Exercise set —
- a) For each of the three statements below, say whether it agrees with the article on China's class-action lawsuits. Answer yes or no, and quote the words of the article that decide it.
(i) The new class-action mechanism began on July 31.
(ii) Under the new mechanism, individual investors must bring the suits themselves.
(iii) Retail investors conduct 80 percent of trading in China.
- b) Continue the article on China's class-action lawsuits from where it stops.

Passage for review —
[Start of Attachment]
Photo/Illutration People wearing face masks to protect against the coronavirus ride an elevator at a shopping mall in Beijing on Aug. 14. (AP Photo)

SHANGHAI/HONG KONG--China wants its army of mom-and-pop investors to take corporate fraudsters to task with landmark class action lawsuits, but heavy government involvement means they are not likely to be as common as in other legal systems, lawyers and investors said.

The legal framework, which follows a series of scandals and official vows to crack down on corporate malfeasance, is the latest move to deepen and improve capital markets in China, where 80 percent of trading is conducted by retail investors.

Under the new class-action mechanism, which began on July 31, a Chinese government-affiliated body, the China Securities Investor Service Centre (CSISC), will sue on behalf of all individual investors in a company.

The CSISC said it would initially select “typical, major cases with wicked social impact and exemplary significance”. Investors and lawyers say that could result in other cases falling by the wayside.

“I think it’s going to be complicated … because if a company is very strongly backed, for example, by the local government, do you dare bring a class-action suit against it?” said Marcia Ellis, Hong Kong-based Partner at Morrison & Forester.

Although corporate fraud is not uncommon in China, retail investors have historically had little chance to make their voices heard. Small investors often likened legal action to ants fighting elephants.

Gao Jianlu, a retail investor in southwest China, said the new class-action framework made it cheaper and easier to sue listed companies.

“Bosses of listed companies will lose their shirts and never rise again,” Gao wrote in his blog on the trading community site Xueqiu.com.

Accounting fraud at firms including Kangmei Pharmaceutical and Kangde Xin Composite Material Group risk damaging investors’ trust in China’s financial markets, Yi Huiman, China’s top securities regulator, said in May.
[End of Attachment]
Given data —
[Start of Attachment]
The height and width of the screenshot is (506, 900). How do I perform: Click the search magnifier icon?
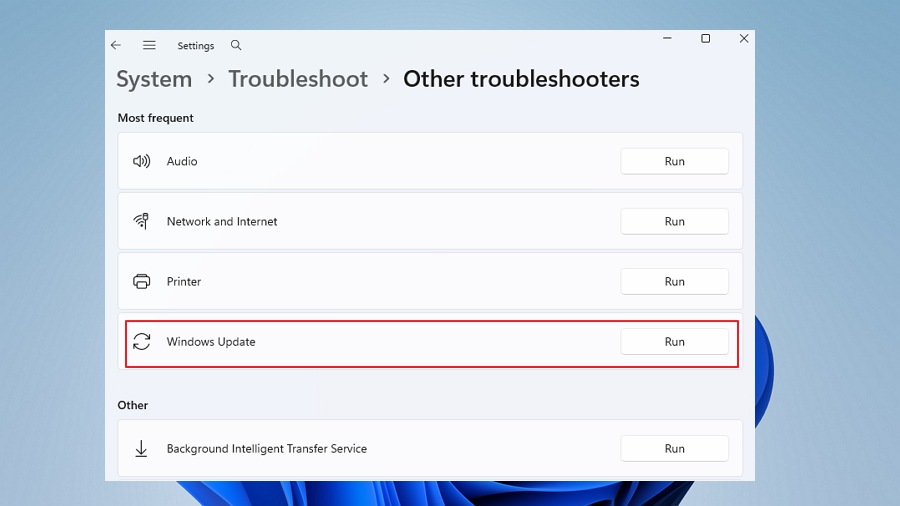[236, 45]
[End of Attachment]
[Start of Attachment]
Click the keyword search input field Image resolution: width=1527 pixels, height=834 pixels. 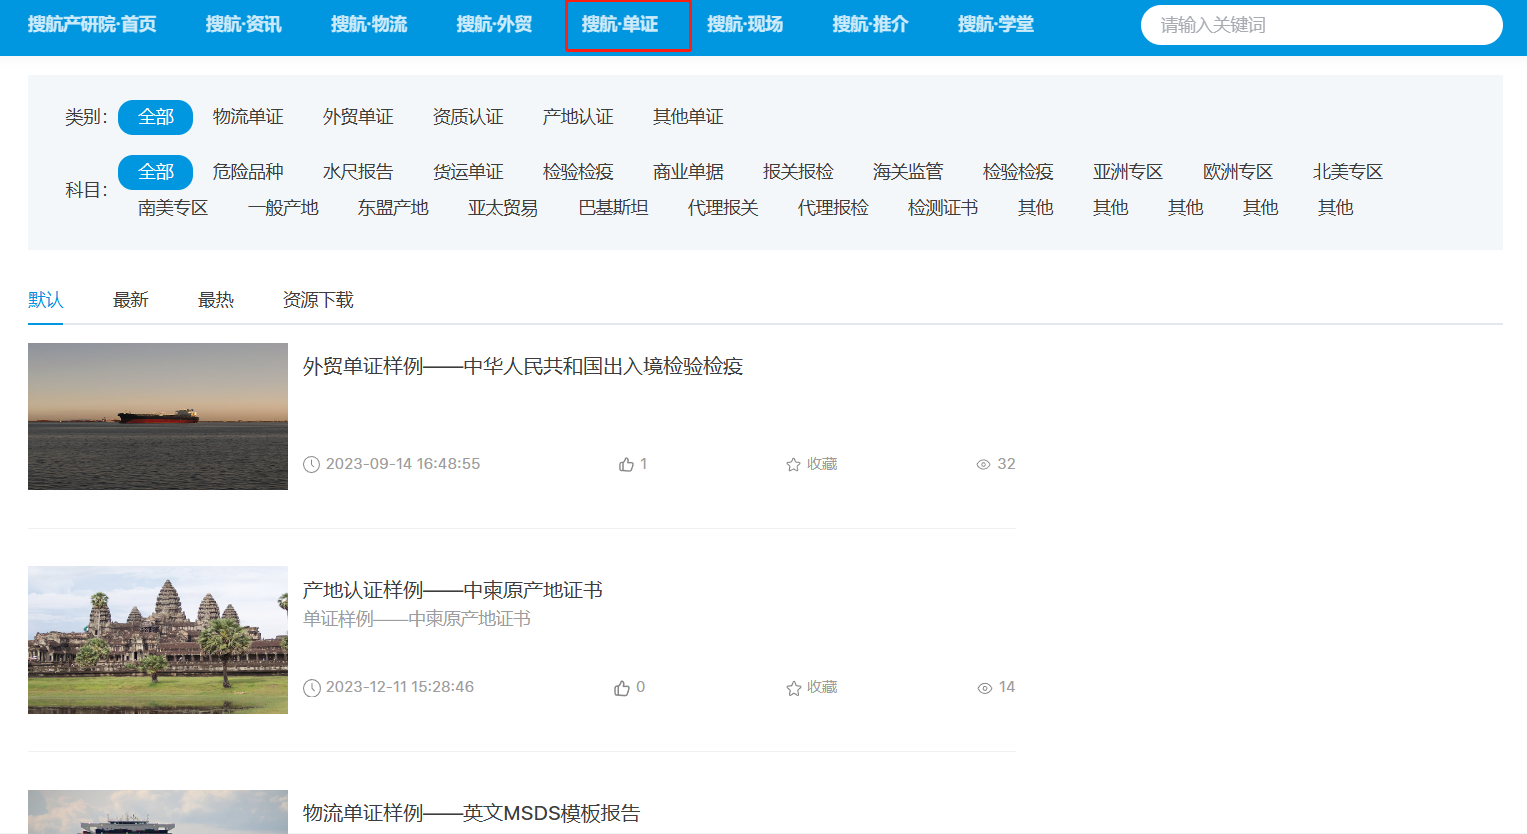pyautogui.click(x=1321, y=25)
[End of Attachment]
Results of the exercise —
- a)
(i) Yes: "which began on July 31"
(ii) No: "will sue on behalf of all individual investors in a company"
(iii) Yes: "where 80 percent of trading is conducted by retail investors"

- b)
Individual investors have sued these companies, and others, under the existing investor-protection rules, but individual cases typically fail to catch courts’ attention, while compensation is often negligible, even for major fraud.

GOVERNMENT CONTROL

China’s stock market plays an increasingly important role in financing cash-starved companies in a slowing economy and amid rising tensions with the United States.

Investors fear that China’s shift toward a disclosure-based initial public offering of shares system, in which companies must meet fewer thresholds to list, could result in more fraudulent companies. But even with the new framework, class-action lawsuits “won’t be used as extensively in China as they are in the U.S.,” activist investor Xu Caiyuan said.

Under the new litigation process, either the courts or a regulator must find that a company has broken the rules, or the company must admit wrongdoing, before a class-action lawsuit can be launched.

In addition, class-action suits launched by individuals, not the CSISC, can only include investors who opt in, reducing the number of plaintiffs and the size of the claim.

Yang Seng, a lawyer who has collected claims on 150 cases of corporate fraud during the past two years, said this would sideline lawyers who had been the most active under the previous system.

“I don’t think we’ll see a large wave of class-action lawsuits,” he said.